这个函数文档说主张运用 .invoke() 而不是直接调用这个函数,可是 .invoke() 也是间接调用这个函数。这个函数的流程仍是挺清晰的,它会处理一些 callback 然后持续调用 _get_relevant_documents() 这个函数,这个函数由每个子类自己完成,咱们看看 VectorStoreRetriever 关于这个函数的完成:

def _get_relevant_documents(
    self, query: str, *, run_manager: CallbackManagerForRetrieverRun
) -> List[Document]:
    if self.search_type == "similarity":
        docs = self.vectorstore.similarity_search(query, **self.search_kwargs)
    elif self.search_type == "similarity_score_threshold":
        docs_and_similarities = (
            self.vectorstore.similarity_search_with_relevance_scores(
                query, **self.search_kwargs
            )
        )
        docs = [doc for doc, _ in docs_and_similarities]
    elif self.search_type == "mmr":
        docs = self.vectorstore.max_marginal_relevance_search(
            query, **self.search_kwargs
        )
    else:
        raise ValueError(f"search_type of {self.search_type} not allowed.")
    return docs

这个函数自身逻辑也不难,便是依照 search_type 的不同,调用 vectorstore 的不同办法。所以这个 VectorStoreRetriever 其实便是对 vectorstore 的再一次封装,核心仍是调用 vectorstore 的办法。

回到函数自身来,这儿呈现了一个新的变量叫 search_type,这个其实在 VectorStoreRetriever 中给出了:

class VectorStoreRetriever(BaseRetriever):
    """Base Retriever class for VectorStore."""
    vectorstore: VectorStore
    """VectorStore to use for retrieval."""
    search_type: str = "similarity"
    """Type of search to perform. Defaults to "similarity"."""
    search_kwargs: dict = Field(default_factory=dict)
    """Keyword arguments to pass to the search function."""
    allowed_search_types: ClassVar[Collection[str]] = (
        "similarity",
        "similarity_score_threshold",
        "mmr",
    )

其实当咱们调用 vectorstore.as_retriever() 时分也能够指定该参数,咱们看看 as_retriever() 这个函数的完成。

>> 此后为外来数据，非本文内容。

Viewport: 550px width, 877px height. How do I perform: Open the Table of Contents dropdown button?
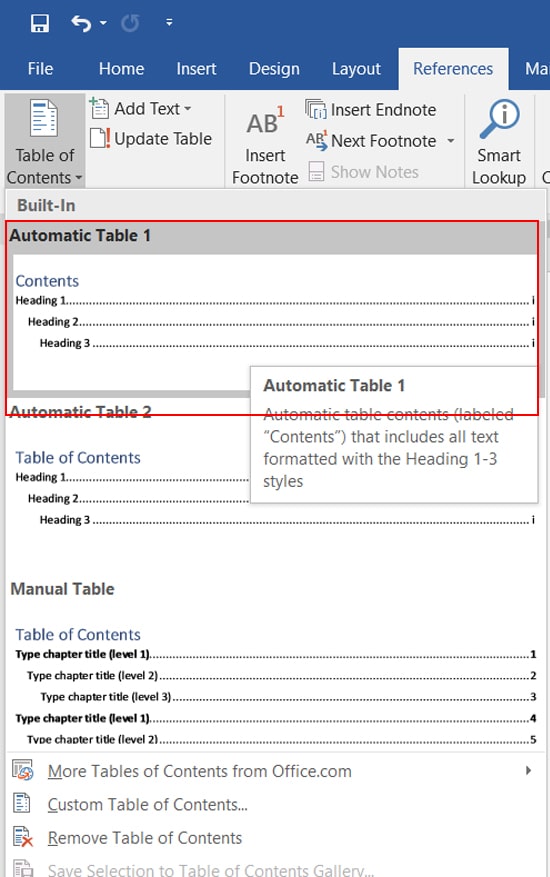(45, 141)
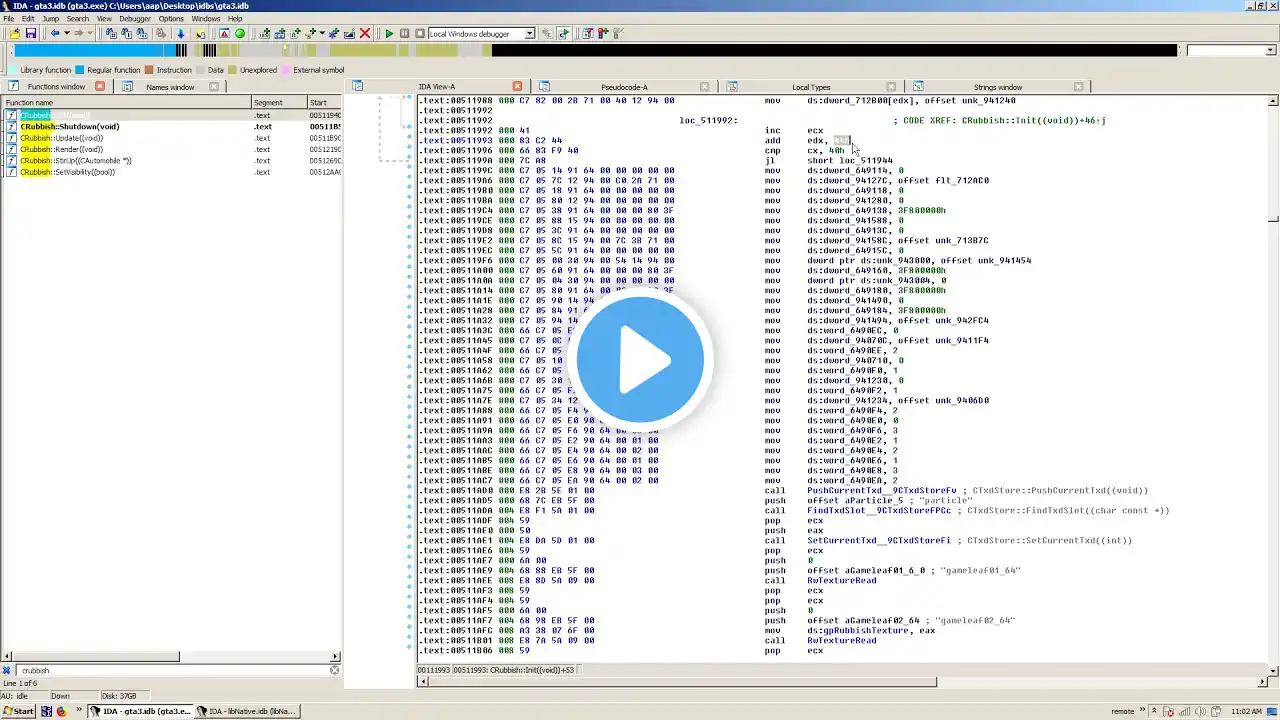Select CRubbish::Shutdown(void) in functions list

(70, 127)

def as_retriever(self, **kwargs: Any) -> VectorStoreRetriever:
    """Return VectorStoreRetriever initialized from this VectorStore.
    Args:
        search_type (Optional[str]): Defines the type of search that
            the Retriever should perform.
            Can be "similarity" (default), "mmr", or
            "similarity_score_threshold".
        search_kwargs (Optional[Dict]): Keyword arguments to pass to the
            search function. Can include things like:
                k: Amount of documents to return (Default: 4)
                score_threshold: Minimum relevance threshold
                    for similarity_score_threshold
                fetch_k: Amount of documents to pass to MMR algorithm (Default: 20)
                lambda_mult: Diversity of results returned by MMR;
                    1 for minimum diversity and 0 for maximum. (Default: 0.5)
                filter: Filter by document metadata
    Returns:
        VectorStoreRetriever: Retriever class for VectorStore.
    Examples:
    .. code-block:: python
        # Retrieve more documents with higher diversity
        # Useful if your dataset has many similar documents
        docsearch.as_retriever(
            search_type="mmr",
            search_kwargs={'k': 6, 'lambda_mult': 0.25}
        )
        # Fetch more documents for the MMR algorithm to consider
        # But only return the top 5
        docsearch.as_retriever(
            search_type="mmr",
            search_kwargs={'k': 5, 'fetch_k': 50}
        )
        # Only retrieve documents that have a relevance score
        # Above a certain threshold
        docsearch.as_retriever(
            search_type="similarity_score_threshold",
            search_kwargs={'score_threshold': 0.8}
        )
        # Only get the single most similar document from the dataset
        docsearch.as_retriever(search_kwargs={'k': 1})
        # Use a filter to only retrieve documents from a specific paper
        docsearch.as_retriever(
            search_kwargs={'filter': {'paper_title':'GPT-4 Technical Report'}}
        )
    """
    tags = kwargs.pop("tags", None) or []
    tags.extend(self._get_retriever_tags())
    return VectorStoreRetriever(vectorstore=self, **kwargs, tags=tags)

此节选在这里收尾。